Körperliche Auszehrung entsteht durch Mangelernährung. Sie ist ein nicht zu unterschätzender Risikofaktor für den Erfolg der Tumorbehandlung - gerade bei älteren Patienten. Das Immunsystem wird geschwächt, eine Chemotherapie schlechter vertragen und vielleicht sogar abgebrochen. "Mangelernährung ist kein ungewöhnlicher Befund im Alter. Bedingt durch Schluckbeschwerden, verändertes Geschmacksempfinden und andere Faktoren wird der Speiseplan vieler betagter Menschen über die Jahre immer einseitiger. Es gibt einige Belege, dass sich die Funktion des Immunsystems durch Mangelernährung so verschlechtert, dass die Tumorbekämpfung relevant beeinflusst wird", sagt Dr. Rainer Wirth, Chefarzt am St.-Marien-Hospital Borken.

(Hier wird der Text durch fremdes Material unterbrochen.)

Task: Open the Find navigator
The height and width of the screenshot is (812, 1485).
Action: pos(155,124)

Hier sorgen neben Wirth drei Diätassistentinnen und eine Ernährungswissenschaftlerin für die Umsetzung von Konzepten der klinischen Ernährungstherapie. Spätestens durch eine Chemotherapie geht es auch an die Muskelmasse, da dem Körper neben Kalorien auch Eiweiße fehlen. Diese sind in den Muskeln gespeichert. Die Folge: ein allgemeines Schwächegefühl und erhöhtes Sturzrisiko.

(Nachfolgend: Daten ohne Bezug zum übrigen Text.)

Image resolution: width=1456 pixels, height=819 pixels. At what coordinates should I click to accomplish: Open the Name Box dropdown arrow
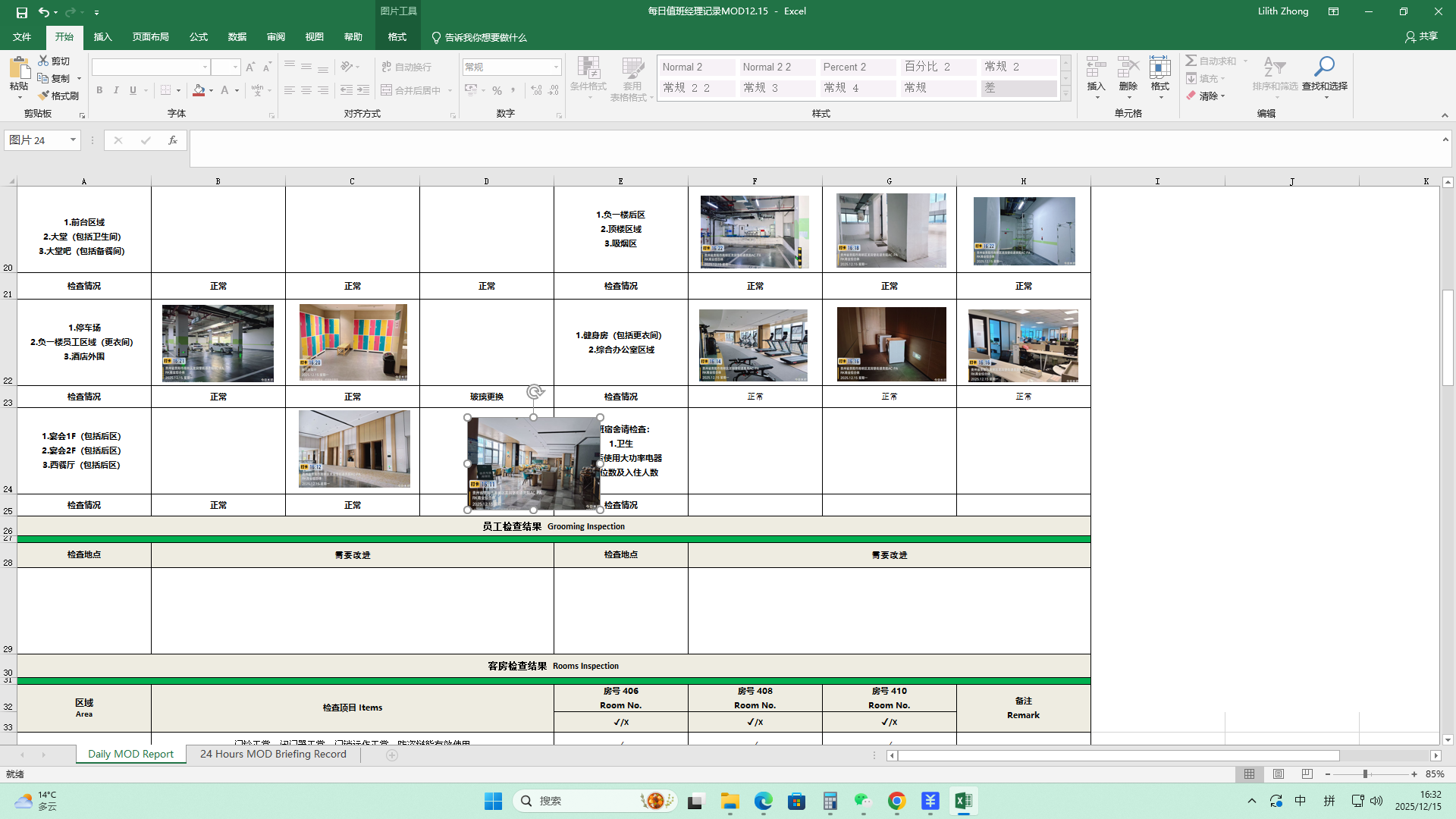coord(73,140)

Als Gegenmittel empfiehlt sich nicht nur eine eiweißreiche Kost, sondern auch ein begleitendes, mäßiges Sportprogramm. "Mit Sport wird man natürlich keine Metastasen los", sagt Dr. Wirth, der auch Mitglied der Deutschen Gesellschaft für Ernährungsmedizin ist. "Aber Studien zeigen, dass Patienten, die ihre Muskulatur regelmäßig trainieren, weniger an Schwächeerscheinungen und dem allgemeinen Abbau durch eine Tumorerkrankung leiden. Bewegung ist immer noch der stärkste, aufbauende Stimulus für die Muskulatur."
Mangelernährung trifft selbst Patienten, die sich stets gesund und ausgewogen ernährt haben. "Je nach Art des Tumors ist manchmal direkt die Nahrungsaufnahme beeinflusst, weil der Patient zum Beispiel nicht mehr richtig schlucken kann oder Bauchschmerzen hat. Zusätzlich hemmen bestimmte Botenstoffe wie zum Beispiel Interleukine den Appetit." Letzteres oft schon lange, bevor der Krebs diagnostiziert wird. Ein ungewollter Gewichtsverlust gilt daher als Warnzeichen, sagt Wirth: "Wer zum Beispiel stets an Übergewicht gelitten hat und plötzlich abnimmt, sollte unbedingt einen Arzt konsultieren."